Text provided:
The front side of the rack, rack front 18, may include a multitude of cooled partitions substantially parallel to each other and at various pitches, such as pitch 22 (P), where the pitch may be equal to the distance from the first surface of one cooled partition to the second surface of an adjacent cooled partition. The area or volume between the adjacent partitions defines a module bay, such as module bay 24 or module bay 26. The module bays may have different sizes based on their respective pitches, such as pitch 22 corresponding to module bay 26 and pitch 23 corresponding to module bay 24. It can be appreciated that the pitch may be determined any number of ways, such as between the mid-lines of each partition, or between the inner surfaces of two consecutive partitions. In one embodiment, the pitch 22 is a standard unit of height, such as 0.75 inches, and variations of the pitch, such as pitch 23, may be a multiple of the pitch 22. For example, pitch 23 is two times the pitch 22, where pitch 22 is the minimum pitch based on module or other design constraints.

Source material:
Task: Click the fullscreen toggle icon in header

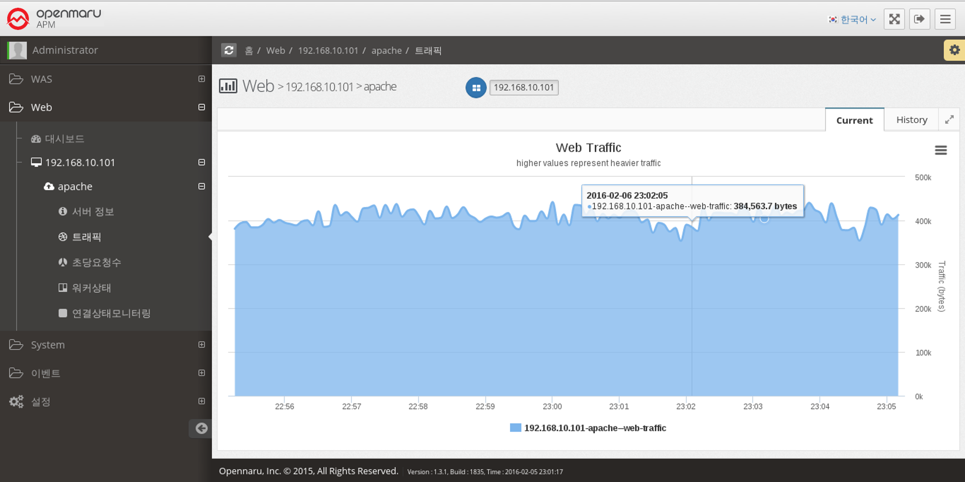Action: [894, 19]
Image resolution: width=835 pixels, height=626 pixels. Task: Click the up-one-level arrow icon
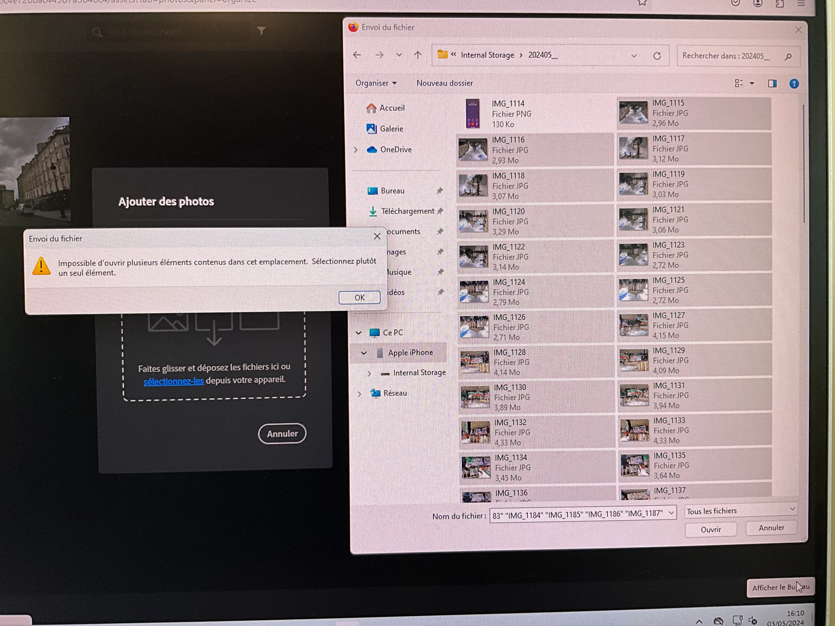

Set exercise A: Which items with reference numbers does the passage on the rack's cooled partitions name?
Set exercise B: Can you carry the passage on the rack's cooled partitions further, starting right after its last sentence?

Response A: rack front 18, pitch 22, pitch 23, module bay 24, module bay 26

Response B:
The rack system 10, and specifically the universal hardware platform 21, may be configured to include a multitude of service units. Each service unit may provide a combination of data processing capacity, data storage capacity, and data communication capacity. In one embodiment, the rack system 10 provides physical support, power, and cooling for each service unit that it contains. A service unit and its corresponding service unit backplane correspond to a rack unit model. The rack unit model defines a set of interfaces for the service unit, which may be provided in accordance with mechanical, thermal, electrical, and communication-protocol specifications. Thus, any service unit that conforms to the interfaces defined by a particular rack unit model may be installed and operated in a rack system that includes the corresponding service unit backplane. For example, the service unit backplane mounts vertically to the universal backplane mounting area 14 and provides the connections according to the rack unit model for all of the modules that perform the functions of the service unit.
Cluster unit 28 is an example of a service unit configured with a network switch and sixteen processing units. In this embodiment, the cluster unit 28 spans over three module bays, module bays 30, and includes eight processing modules and a cluster switch. Specifically, the cluster unit 28 includes the four processing modules 32 (PM1-PM4) in the first module bay, a cluster switch 34 (CS1) in the second module bay, and the remaining processing modules 36 (PM5-PM8) in the third module bay.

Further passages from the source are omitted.